We study the problem of finding confidence ellipsoids for an arbitrary distribution in high dimensions. Given samples from a distribution $\mathcal{D}$ and a confidence parameter $α$, the goal is to find the smallest volume ellipsoid $E$ which has probability mass $\Pr_{\mathcal{D}}[E] \ge 1-α$. Ellipsoids are a highly expressive class of confidence sets as they can capture correlations in the distribution, and can approximate any convex set. This problem has been studied in many different communities. In statistics, this is the classic minimum volume estimator introduced by Rousseeuw as a robust non-parametric estimator of location and scatter. However in high dimensions, it becomes NP-hard to obtain any non-trivial approximation factor in volume when the condition number $β$ of the ellipsoid (ratio of the largest to the smallest axis length) goes to $\infty$. This motivates the focus of our paper: can we efficiently find confidence ellipsoids with volume approximation guarantees when compared to ellipsoids of bounded condition number $β$? Our main result is a polynomial time algorithm that finds an ellipsoid $E$ whose volume is within a $O(β)^{γd}$ multiplicative factor of the volume of best $β$-conditioned ellipsoid while covering at least $1-O(α/γ)$ probability mass for any $γ\in (0,1)$. We complement this with a computational hardness result that shows that such a dependence seems necessary up to constants in the exponent. The algorithm and analysis uses the rich primal-dual structure of the minimum volume enclosing ellipsoid and the geometric Brascamp-Lieb inequality. As a consequence, we obtain the first polynomial time algorithm with approximation guarantees on worst-case instances of the robust subspace recovery problem.

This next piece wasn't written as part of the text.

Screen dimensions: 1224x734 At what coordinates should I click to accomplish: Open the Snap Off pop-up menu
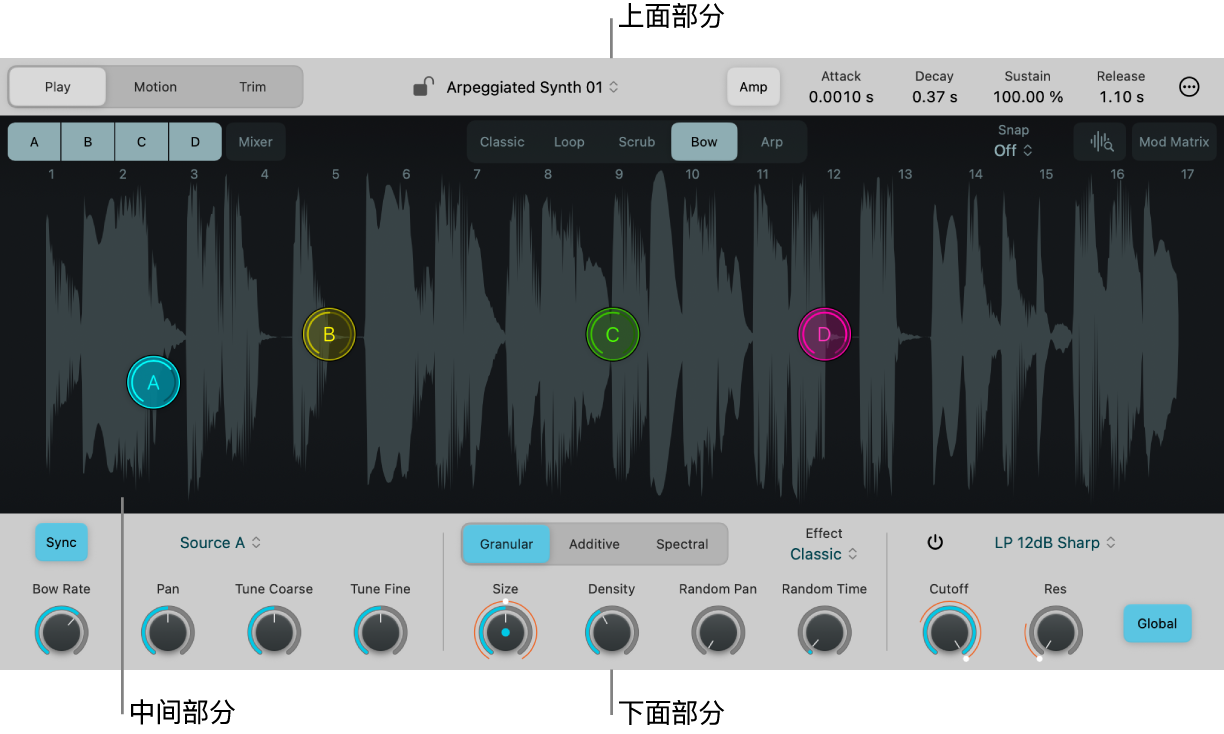(x=1013, y=150)
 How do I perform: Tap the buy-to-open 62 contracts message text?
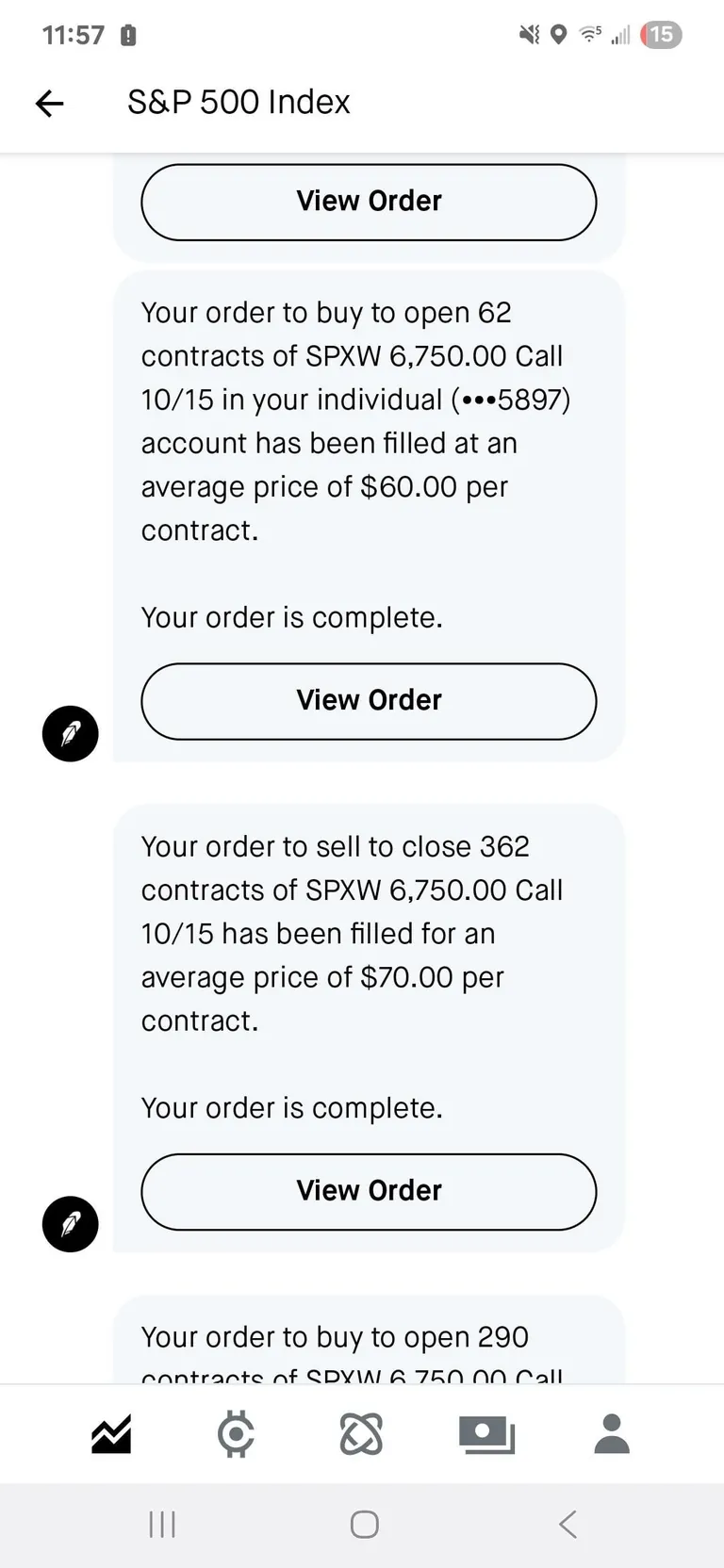[x=355, y=421]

翻译：我们研究在高维空间中为任意分布寻找置信椭球的问题。给定来自分布 $\mathcal{D}$ 的样本和置信参数 $α$，目标是找到体积最小的椭球 $E$，使得其概率质量满足 $\Pr_{\mathcal{D}}[E] \ge 1-α$。椭球是一类表达能力极强的置信集，因为它们能够捕捉分布中的相关性，并且可以逼近任何凸集。该问题已在多个不同领域得到研究。在统计学中，这是由Rousseeuw引入的经典最小体积估计量，作为位置和散度的鲁棒非参数估计量。然而在高维情况下，当椭球的条件数 $β$（最长轴与最短轴长度之比）趋于 $\infty$ 时，获得任何非平凡的体积近似因子都成为NP难问题。这促使我们聚焦于本文的核心问题：与具有有界条件数 $β$ 的椭球相比，我们能否高效地找到具有体积近似保证的置信椭球？我们的主要成果是一个多项式时间算法，该算法找到一个椭球 $E$，其体积相对于最佳 $β$ 条件椭球的体积在 $O(β)^{γd}$ 乘法因子内，同时对任意 $γ\in (0,1)$ 至少覆盖 $1-O(α/γ)$ 的概率质量。我们通过计算复杂性结果对此进行补充，表明指数中的这种依赖性在常数范围内似乎是必要的。该算法及分析利用了最小包围椭球丰富的原始-对偶结构和几何Brascamp-Lieb不等式。作为推论，我们首次获得了在鲁棒子空间恢复问题最坏情况实例上具有近似保证的多项式时间算法。